だから二人きりの晩飯の時だけは家族のように笑い合って、寂しさを紛らわした。残りの人生をひかりと過ごしたい、もう僕の人生には、ひかりのような人は現れないだろうと思い始めるのは自然な事だった。
ひかりに対する好意が確かなものだと認識できた後、僕は色々と頑張った。
週末には必ず花を買って帰ったし、半月もすると、「好きだ」という言葉を頻繁に使うようにした。
君の作る料理が好きだ。君が書く文字が好きだ。君の匂いが好きだ。君が怒った顔も好きだ。君の頑固なところも、優しくて素直なところも好きだ。
ひかり。僕は、君が心の底から好きなんだ。
今日は僕たち二人が出会ってちょうど一年目だ。残りの人生を共に歩みたいと伝えるには今日しかないと、駅前で僕に大きく笑顔で手を振るひかりを見てまた強く思った。
「ひかり、ごめんおまたせ。待った?」
「全然。今来たところだよ。じゃあ、いこっか。」
駅内のビルにある湊屋で寿司を食べた後、小倉城内を散策することにした。
出会ったころから、ひかりの黄色いレザーのキーケースには、所々色の禿げた名古屋城のストラップをつけている。キーケースの内側の小さい透明なポケットには、金閣寺の写真を入れていつも持ち歩いていた。
ひかりはもしや、古いものが好きなのではないかと、小倉城内のツアーを二人分予約していたのだった。
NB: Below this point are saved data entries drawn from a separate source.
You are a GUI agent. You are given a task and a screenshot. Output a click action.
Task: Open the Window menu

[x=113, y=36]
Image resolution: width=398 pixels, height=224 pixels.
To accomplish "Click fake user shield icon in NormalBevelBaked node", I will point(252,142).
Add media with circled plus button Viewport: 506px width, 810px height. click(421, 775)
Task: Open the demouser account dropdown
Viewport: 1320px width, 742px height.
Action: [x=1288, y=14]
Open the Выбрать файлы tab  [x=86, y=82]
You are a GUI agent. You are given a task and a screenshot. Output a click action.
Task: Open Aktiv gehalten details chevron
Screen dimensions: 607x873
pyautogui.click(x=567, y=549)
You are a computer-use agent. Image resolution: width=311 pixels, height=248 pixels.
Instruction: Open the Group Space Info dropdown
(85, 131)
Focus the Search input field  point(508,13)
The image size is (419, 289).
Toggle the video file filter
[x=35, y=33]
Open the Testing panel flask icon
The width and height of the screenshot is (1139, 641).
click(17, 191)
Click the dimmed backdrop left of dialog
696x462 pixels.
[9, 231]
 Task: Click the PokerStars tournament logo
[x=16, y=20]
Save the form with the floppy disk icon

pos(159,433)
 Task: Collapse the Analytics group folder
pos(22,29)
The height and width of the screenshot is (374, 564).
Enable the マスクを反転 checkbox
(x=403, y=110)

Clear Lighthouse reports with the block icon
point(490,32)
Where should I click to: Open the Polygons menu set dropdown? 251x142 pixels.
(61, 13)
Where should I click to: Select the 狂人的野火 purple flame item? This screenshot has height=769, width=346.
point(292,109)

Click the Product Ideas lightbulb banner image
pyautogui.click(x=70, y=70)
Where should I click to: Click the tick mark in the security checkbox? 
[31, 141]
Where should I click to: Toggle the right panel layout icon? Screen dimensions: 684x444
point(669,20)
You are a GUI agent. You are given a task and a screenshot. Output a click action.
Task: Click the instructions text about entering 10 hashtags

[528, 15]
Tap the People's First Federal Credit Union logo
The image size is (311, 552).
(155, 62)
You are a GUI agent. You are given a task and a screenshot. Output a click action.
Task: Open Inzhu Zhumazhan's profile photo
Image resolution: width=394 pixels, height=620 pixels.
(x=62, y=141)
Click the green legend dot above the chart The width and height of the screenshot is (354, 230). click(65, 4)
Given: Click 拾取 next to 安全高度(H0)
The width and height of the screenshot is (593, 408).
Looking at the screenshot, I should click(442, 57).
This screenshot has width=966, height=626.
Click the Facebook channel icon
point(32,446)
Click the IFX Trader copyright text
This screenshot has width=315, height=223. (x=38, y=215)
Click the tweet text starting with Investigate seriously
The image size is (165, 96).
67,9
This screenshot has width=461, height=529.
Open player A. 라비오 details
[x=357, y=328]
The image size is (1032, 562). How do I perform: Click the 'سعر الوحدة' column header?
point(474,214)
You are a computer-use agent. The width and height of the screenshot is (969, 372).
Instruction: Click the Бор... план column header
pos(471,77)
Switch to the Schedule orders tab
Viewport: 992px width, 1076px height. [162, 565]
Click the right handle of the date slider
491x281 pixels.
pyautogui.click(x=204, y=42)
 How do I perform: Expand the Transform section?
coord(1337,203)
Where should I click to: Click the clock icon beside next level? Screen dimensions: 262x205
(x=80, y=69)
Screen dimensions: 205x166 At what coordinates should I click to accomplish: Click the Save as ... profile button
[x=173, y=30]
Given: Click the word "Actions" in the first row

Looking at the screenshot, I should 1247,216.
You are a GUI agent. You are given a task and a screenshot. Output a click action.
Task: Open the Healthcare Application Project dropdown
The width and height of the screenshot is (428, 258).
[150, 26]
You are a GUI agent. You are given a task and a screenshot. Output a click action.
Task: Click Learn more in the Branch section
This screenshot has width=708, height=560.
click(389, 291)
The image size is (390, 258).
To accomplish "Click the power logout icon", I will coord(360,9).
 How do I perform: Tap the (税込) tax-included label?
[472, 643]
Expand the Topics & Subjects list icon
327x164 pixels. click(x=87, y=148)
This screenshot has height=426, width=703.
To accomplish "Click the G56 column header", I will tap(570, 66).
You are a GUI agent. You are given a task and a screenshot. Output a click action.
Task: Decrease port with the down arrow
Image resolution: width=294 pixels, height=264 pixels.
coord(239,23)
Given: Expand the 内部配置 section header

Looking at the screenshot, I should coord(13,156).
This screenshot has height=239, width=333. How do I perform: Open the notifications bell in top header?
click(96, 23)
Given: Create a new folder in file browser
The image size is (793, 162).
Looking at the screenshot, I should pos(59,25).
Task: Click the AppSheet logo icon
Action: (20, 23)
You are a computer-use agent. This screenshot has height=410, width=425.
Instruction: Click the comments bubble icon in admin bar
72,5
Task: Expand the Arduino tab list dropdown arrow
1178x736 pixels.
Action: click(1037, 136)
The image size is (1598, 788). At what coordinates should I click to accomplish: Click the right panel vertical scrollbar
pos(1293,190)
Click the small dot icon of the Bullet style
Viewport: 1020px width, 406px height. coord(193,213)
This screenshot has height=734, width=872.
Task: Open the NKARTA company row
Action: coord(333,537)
しかし、その後の1時30分の映画に間に合わなくなりそうだったので、僕たちは小倉城内ツアーを仕方がなく中断し、ユメモールへとゆっくり歩きだした。
映画の間、ひかりはずっと泣いていた。
初めのうちは、握り拳をぎゅっと膝の上にのせ、吸っているのか吐いているのか分からないような控えめの息をして、僕がひかりの耳元に何か囁いても、死んでいるんじゃないかと思うくらい、どこも動かさなかった。ひかりが思い出したかのようにハラリ、とまばたきをした時、ほろほろと大粒の涙滴が、ひんやりと青白く浮かんだひかりの頬をスッと伝って、白のスカートに滲んで姿を消した。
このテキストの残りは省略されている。